Second, a social contract between rulers and ruled committed the former to providing at least a basic minimum protection. This recognized the unusual degree of exposure faced by the rural landless masses to the elements, the volatilities of global markets, and the general vicissitudes of life. Basic protection meant not only support in times of crisis but also particular efforts to reach poor rural women, to raise their capacities to protect themselves. In exchange for basic protection, the masses granted legitimacy and authority— the foundations of rule. For reasons of political history and social structure, the ruling class in Bangladesh derives its legitimacy not from traditional status, religious leadership, cultural superiority, or even adherence to democratic process. A regime that fails to deliver basic protection against crises of food, flood, cyclones (and so on) lacks legitimacy, rapidly loses authority, and is vulnerable to plotting and overthrow by contending elites. At the same time, development could not proceed without the basic protections being in place in this acutely ecologically fragile and globally exposed setting. These were the lessons of the famine.

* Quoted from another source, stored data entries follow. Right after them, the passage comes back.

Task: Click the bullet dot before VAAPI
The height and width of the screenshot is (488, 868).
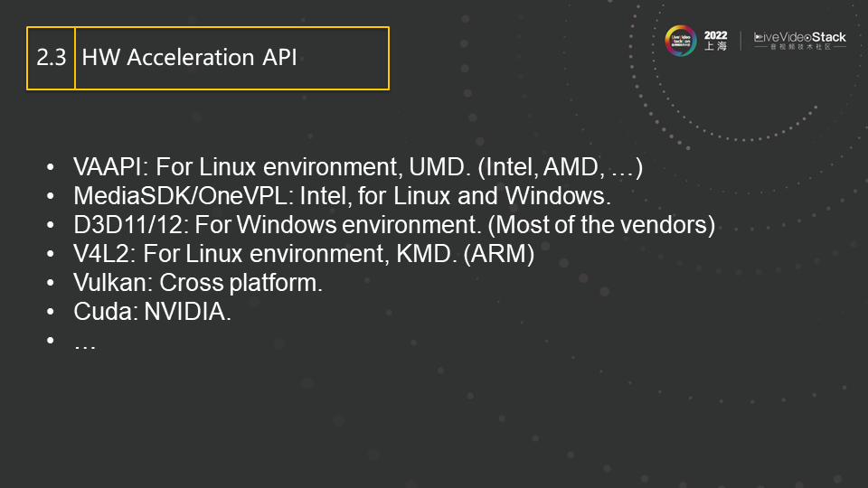Action: pyautogui.click(x=51, y=168)
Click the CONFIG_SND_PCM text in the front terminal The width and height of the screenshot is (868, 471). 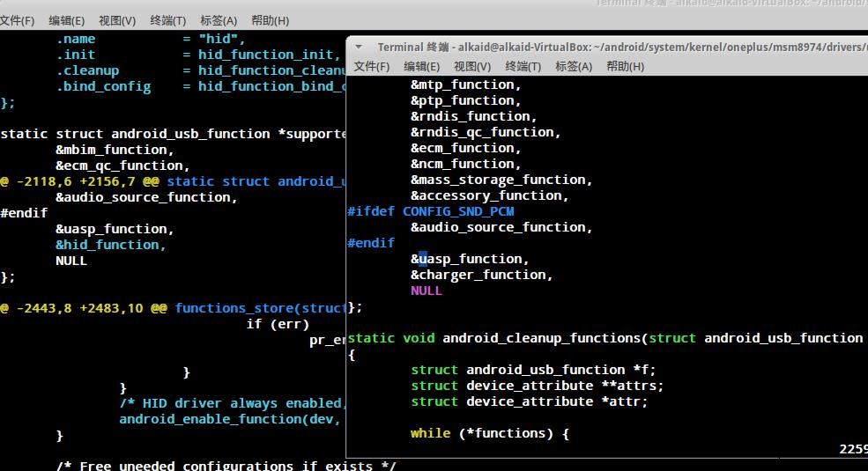458,211
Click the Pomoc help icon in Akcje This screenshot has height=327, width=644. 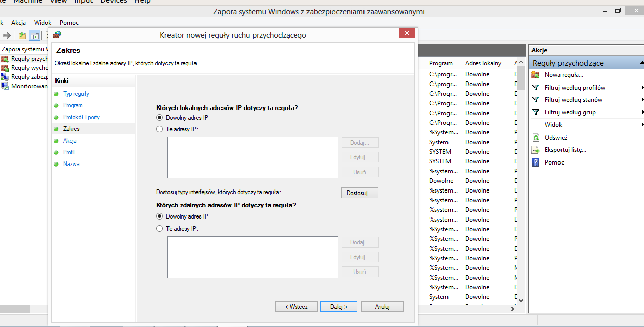click(535, 162)
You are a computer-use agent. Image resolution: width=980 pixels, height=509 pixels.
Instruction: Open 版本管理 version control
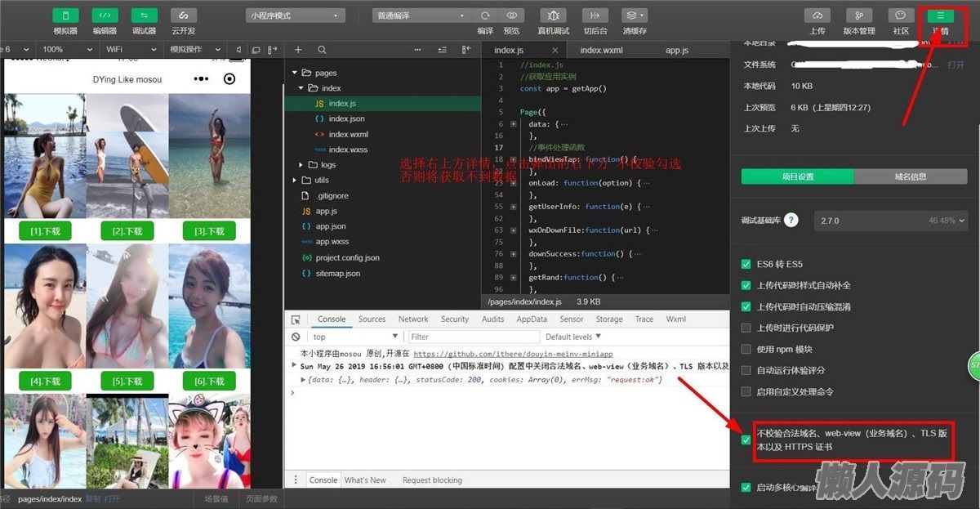[x=858, y=16]
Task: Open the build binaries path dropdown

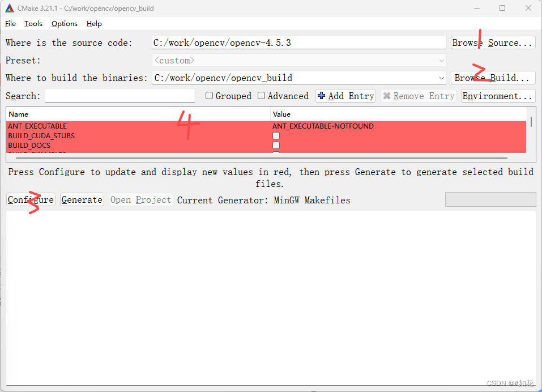Action: tap(442, 78)
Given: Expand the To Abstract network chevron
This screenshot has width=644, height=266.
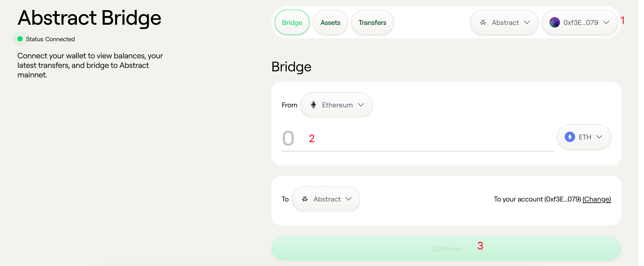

The third part of the agreement was to pursue broadly pro-market, pro-poor economic and human development strategies in return for recognition and resources from the international community. Because failure was not an option, pride in national self-determination—in a home-grown development ideology that resisted global economic integration—became an unaffordable luxury. The contending elites in the driving seat of development policy agreed their political (and actual) survival depended on making development work: ideology, political process, even culture could be jettisoned in the pursuit of growth and human progress. Whatever seemed to work could be policy. The challenges were large, numerous, and often reversible, but a clear-eyed view of what needed doing and how held across regimes of all political stripes. This included accepting aid conditions and creating space for the nongovernmental action for which Bangladesh is now so feted.
In accepting its role as the international experiment in aid, Bangladesh fulfilled its side of the development bargain with the international community. This book's title, The Aid Lab, serves as a reminder that for the international community, Bangladesh functions and has primary purpose as a colossal human experiment in development models. In providing resources, technical knowhow, and discipline, the international community has met its part of the development contract with this least developed country, and is largely satisfied with the result. It is not only in the big question of its choice of development model that Bangladesh serves as a laboratory for aid, but also in its actual experiments with delivering services to people in great need. Bangladesh has some of the most admired and emulated approaches to public health and fertility control; providing basic education, social protection, and credit; and tackling hunger. Because it serves as the world's aid lab, and no doubt because its human subjects are so numerous, Bangladesh's many innovations and experiments have been much pored over and dissected. We know a great deal about what happened here, but understand little about why.